È lecito nutrire dubbi sui risultati di Pechino?
«Non so, dopo il caso Gatlin c’è un punto interrogativo su tutti. Però guardo la realtà: la Giamaica ha lavorato bene e ha vinto. Bolt è diventato il più grande sportivo di tutti i tempi».
Sebastian Coe è l’uomo che può restituire credibilità?
«Sono felice della sua elezione alla Iaaf, lo conosco da tempo, la sua carriera parla per lui».
Com’è arrivata in Figc?
«Conoscevo il dg Uva dalla giunta Coni, poi ho incontrato Tavecchio e mi ha convinto lui».
Tavecchio si presentò scivolando sulle banane, ricorda?
«La gaffe è stata brutta, ma io non c’ero e non la posso cambiare. In Tavecchio ho trovato una persona squisita e disponibile, che mi sostiene insieme a tutta la Federcalcio. Piuttosto che fermarmi al passato, mi sono chiesta se potevo fare qualcosa e penso di esserci riuscita, anche se sono gocce nel mare. Qui avverto fiducia, dall’esterno invece dicevano: che ci fa questa nel calcio? Beh, sono un’ex atleta che ha delle idee, se ne avevate delle migliori perché non vi siete fatti avanti? Fra pochi giorni partirò per Amsterdam con l’U19 femminile come capo delegazione, sono emozionata e lusingata. Patrizia Panico mi ha detto: abbiamo bisogno di donne come te».
Lei gira l’Italia con il progetto “Razzisti? Una brutta razza”.
«Un viaggio fantastico. Incontro bambini in ogni regione, anche se sono piccoli mi conoscono tutti. Ascolto le loro idee: più intelligenti degli adulti, mi fanno sperare nel futuro. Nessuno nasce razzista: razzisti si diventa per la paura e per l’ignoranza, se non vengono curate in tempo ».
L’Italia è un paese razzista?
«Ni. Ci sono ancora dei razzisti ma non rappresentano tutti, per fortuna».
Il ministro britannico May vuole espellere gli stranieri senza lavoro.

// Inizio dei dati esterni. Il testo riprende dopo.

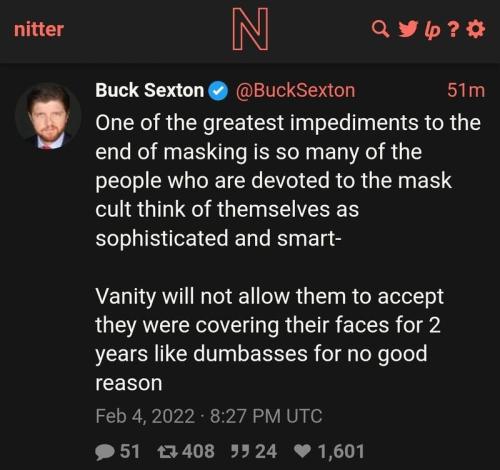
Task: Open the @BuckSexton handle link
Action: [x=296, y=90]
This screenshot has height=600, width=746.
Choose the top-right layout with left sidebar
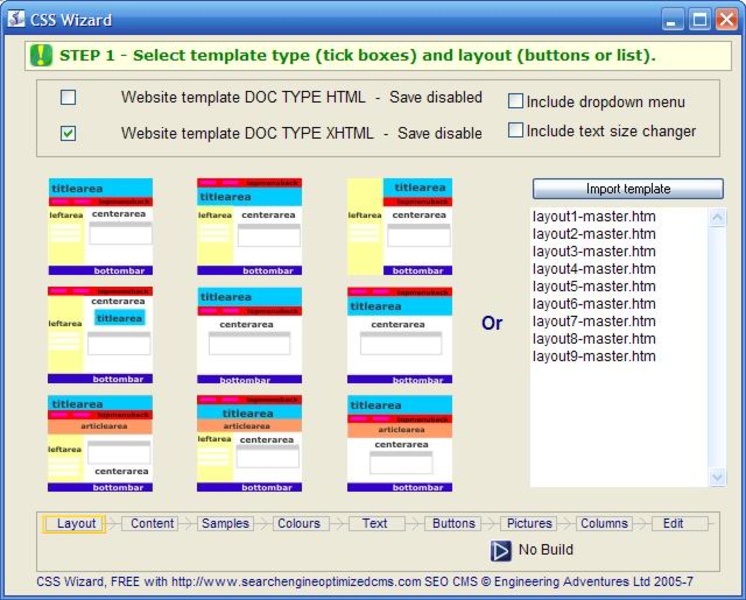[x=399, y=227]
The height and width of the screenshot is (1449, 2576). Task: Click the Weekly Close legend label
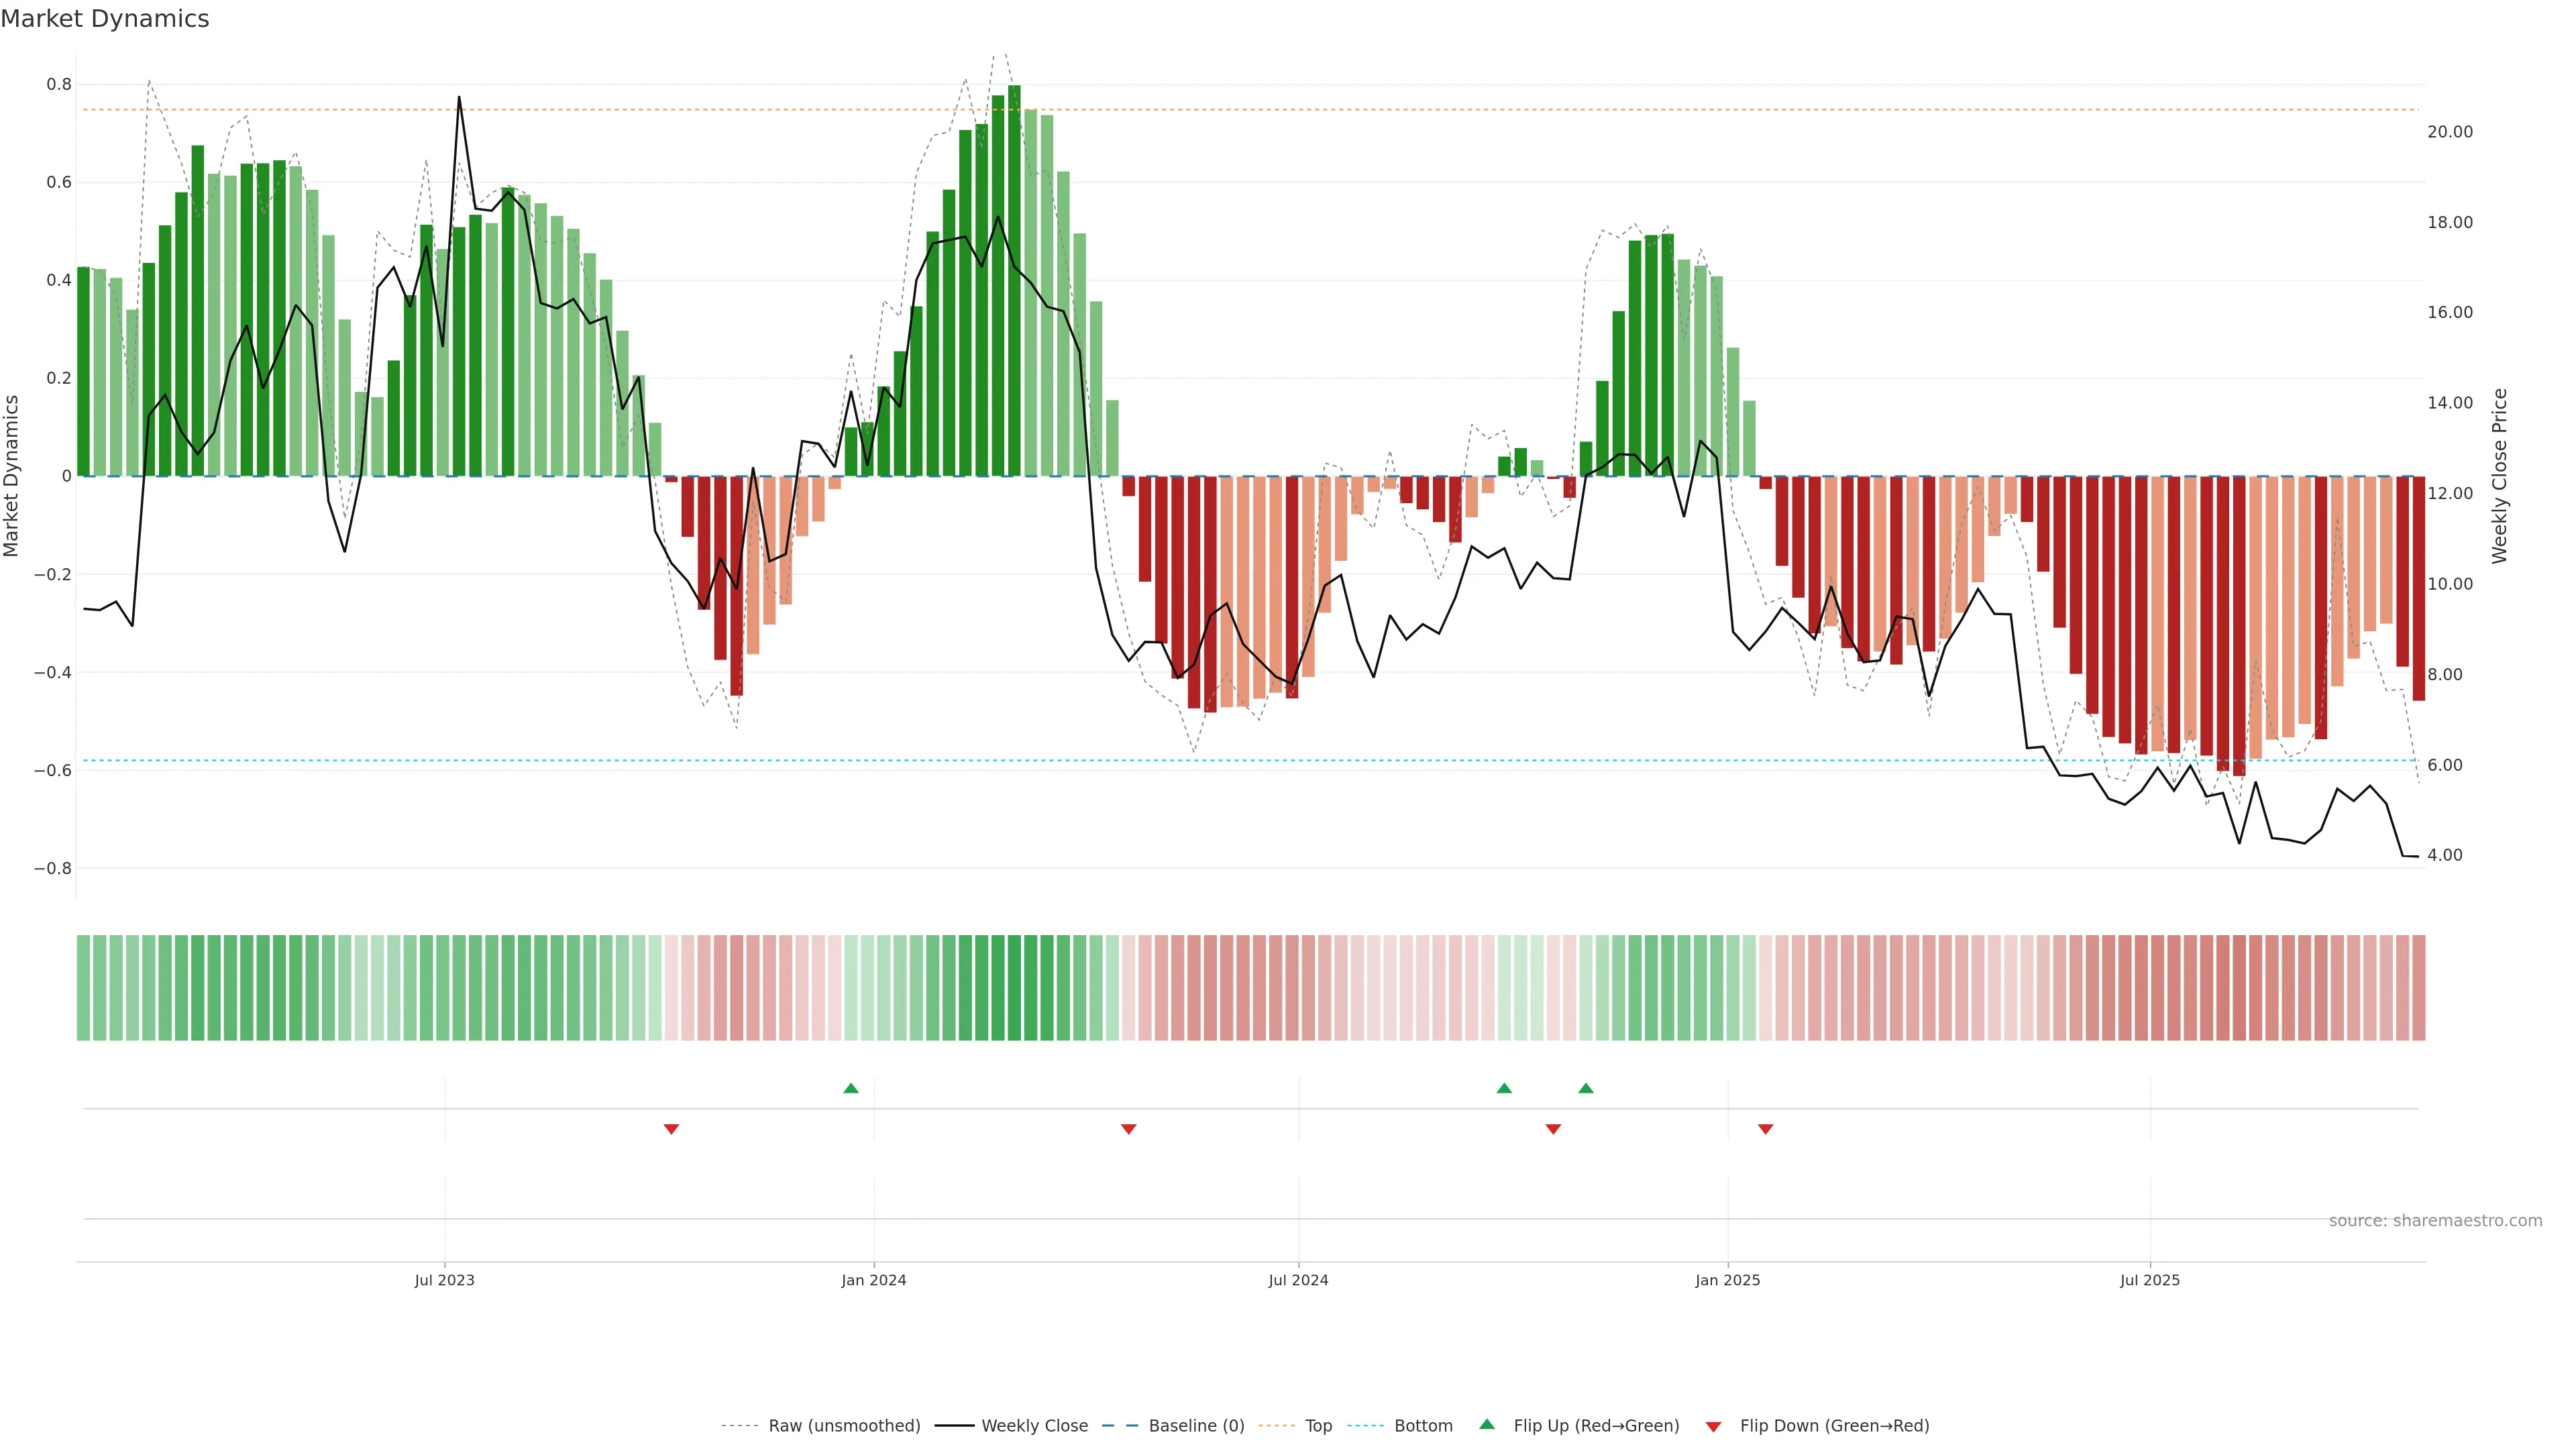click(1034, 1426)
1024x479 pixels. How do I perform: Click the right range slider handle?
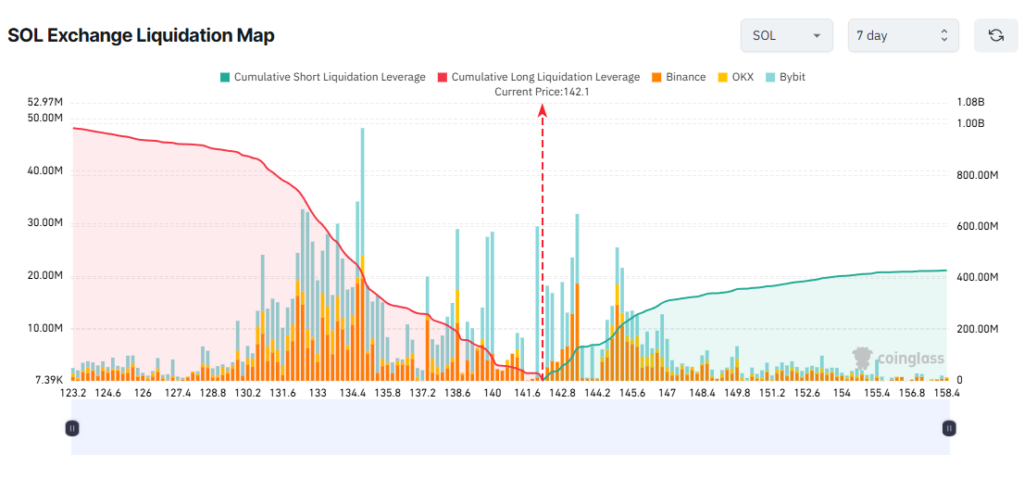[x=949, y=428]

«È una proposta, preferisco non commentarla. In Europa sta crescendo un sentimento di paura. Bisogna dare una possibilità a quanti cercano una vita migliore, ma la politica deve anche far sentire i cittadini sicuri a casa propria. È un equilibrio sottile, delicato. Penso alla foto del piccolo Aylan, da mamma mi si stringe il cuore, non l’avrei mai pubblicata. Dobbiamo arrivare a questo per smuovere le coscienze?».